Temple syndrome is a rare genetic disorder that is caused by mutations in paternal chromosome 14 or by maternal UPD(14). The signs of this syndrome are oligohydramnios, intrauterine growth restriction, small placenta, low birth weight and length, hypotonia, motor and speech delay, joint laxity, clinodactyly, kyphoscoliosis, precocious puberty, obesity and the facial signs are: trigonocephaly, depressed nasal bridge, broad nose, small jaw, high-arched palate.

== Symptoms ==
The symptoms of this syndrome are:

Very frequent
- Hypotonia
- Motor delay
- Precocious puberty
- Small hand
- Short foot
- Intrauterine Growth Restriction

Frequent
- Delayed speech
- Feeding difficulties
- Obesity
- Premature birth
- Short stature

Occasional
- Undescended testis
- Polyphagia
- Scoliosis
- Type II diabetes

Very rare

- Bifid uvula
- Clinodactyly
- Frontal bossing
- Hydrocephalus
- Pointed chin
- Recurrent hypoglycaemia

== Cause ==
There are three main mechanisms that can cause Temple syndrome:

1. Maternal unipaternal disomy of chromosome 14 (in 60-75% cases): That phenomenon can be caused by trisomy rescue. Maternal UPD arises from nondisjunction in oocyte and causes trisomy when it gets fertilised, there will be 3 chromosomes(trisomy) which is fatal most of the times, so one of the chromosome gets lost and it can get two results: biparental contribution of chromosome or maternal heterodisomy. Last one can cause Temple Syndrome.
2. Epimutaion (in 10-20% cases): Epimutation is a phenomenon when DNA gets mutated although it doesn’t change coding sequence. The genes on Paternal Chromosome 14 gets hypomethylated and subsequently causes silencing of those genes.
3. Deletion of the 14q32.2 region (in 5-15% cases): Cases when 14q32.2 region gets deleted is the rarest. In that case part of Paternal chromosome 14 gets deleted.

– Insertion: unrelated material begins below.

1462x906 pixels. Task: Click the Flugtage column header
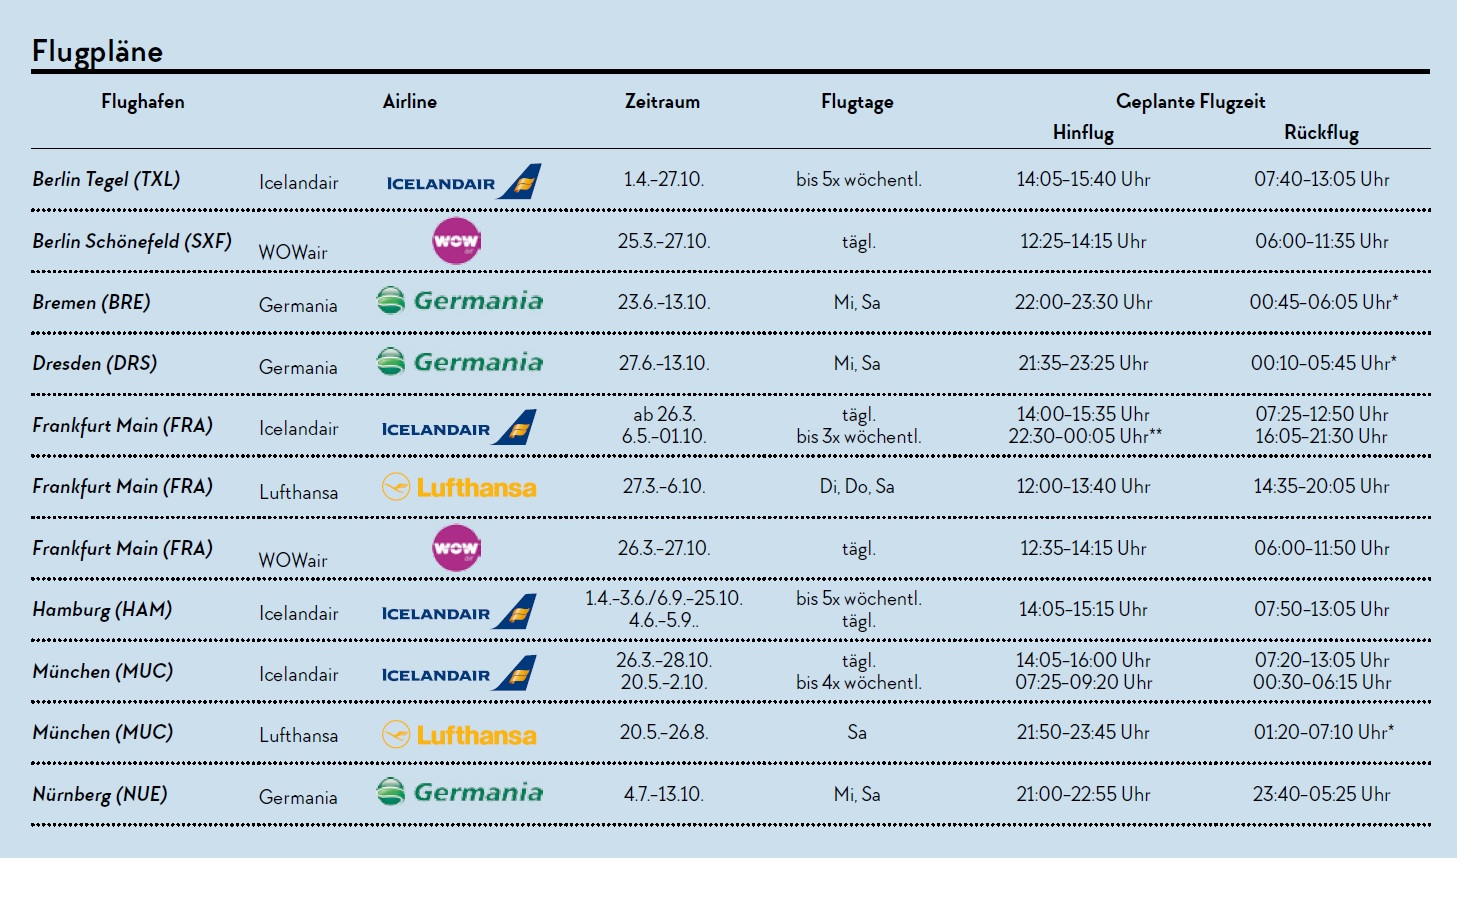(x=857, y=101)
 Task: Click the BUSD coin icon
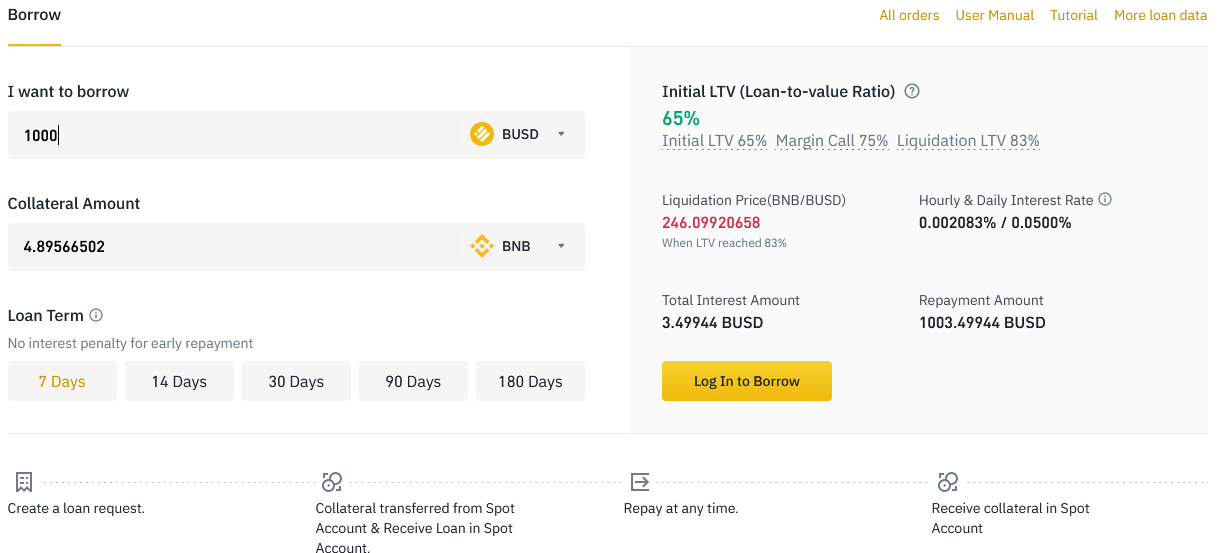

The genes which mutations are responsible for causing this syndrome are DLK1 and RTL1. DIO3 mutation is also associated with Temple syndrome.

== Diagnosis ==
Temple syndrome can be suspected by combination of symptoms and diagnosis confirmed through genetic testing.

== Treatment ==
There is no cure for this disease, but symptomatic management is available.

== Prognosis ==
The prognosis of this disease is unclarified.

== History ==
Temple Syndrome was first described by I K Temple in 1991.